Rhubarb strawberry pie
What do you need:
250-320 grams of dates (seeded and when hard dates, soak in boiling water)
juice of ½ lime (half a lime grater is also very tasty),
80 grams of coconut grater
80 grams (unsalted) cashews (soak in boiling water for 2 hours).
500 grams of rhubarb,
400 grams (frozen) strawberries,
6 grams of agar-agar + 100 ml of water.
This is how you make it:
Take a cake pan (I used a quiche pan) and cover it with baking paper. Also make sure there is space in your fridge!
Put the soaked dates, cashews, coconut zest and juice in the food processor. If all goes well you get a sticky dough ball. Is it too dry? Then add more dates. Too wet? Then you use a little more coconut grating. Play a little with it myself, I don't know which dates you use.
With your dough ball you make the bottom of the cake. Then place it in the refrigerator so that it can cure.
Clean the rhubarb and cut into large pieces. Put them together with the frozen strawberries in a pan with a layer of water. Put it on the fire and after about 15 minutes it is ready. Drain and drain. Do you use fresh strawberries?
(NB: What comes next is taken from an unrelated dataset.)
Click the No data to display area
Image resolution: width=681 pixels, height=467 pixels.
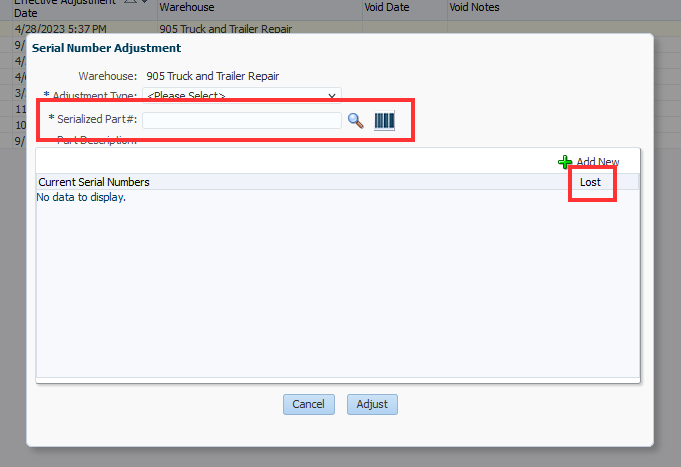81,197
Then you don't have to cook them.
Put the rhubarb together with the strawberries and 2 tablespoons of Greensweet Icing in the food processor. Get a smooth smoothie.
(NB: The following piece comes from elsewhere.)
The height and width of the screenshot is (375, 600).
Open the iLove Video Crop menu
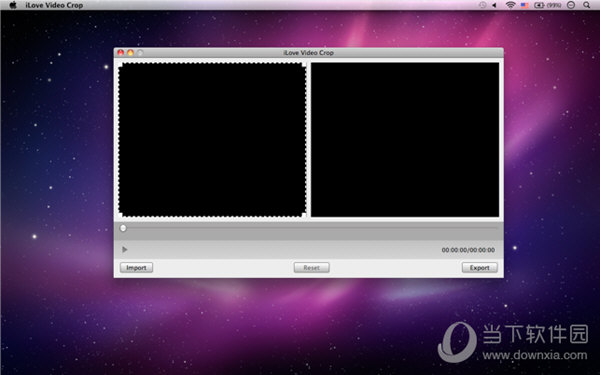pos(54,5)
Take a saucepan and add 6 grams of agar-agar with 100 ml of water. Bring to the boil while stirring. Then add the rhubarb-strawberry mixture. Continue to stir well for 2 minutes.
Take the bottom from the refrigerator and pour the rhubarb-strawberry mixture onto the bottom. Now put in the fridge and let it set. After 2-3 hours your cake is ready to be cut.
Cut the number of points you want from the cake. You can also freeze the cake (in separate points).
The cake can be kept in the fridge for about 3 days.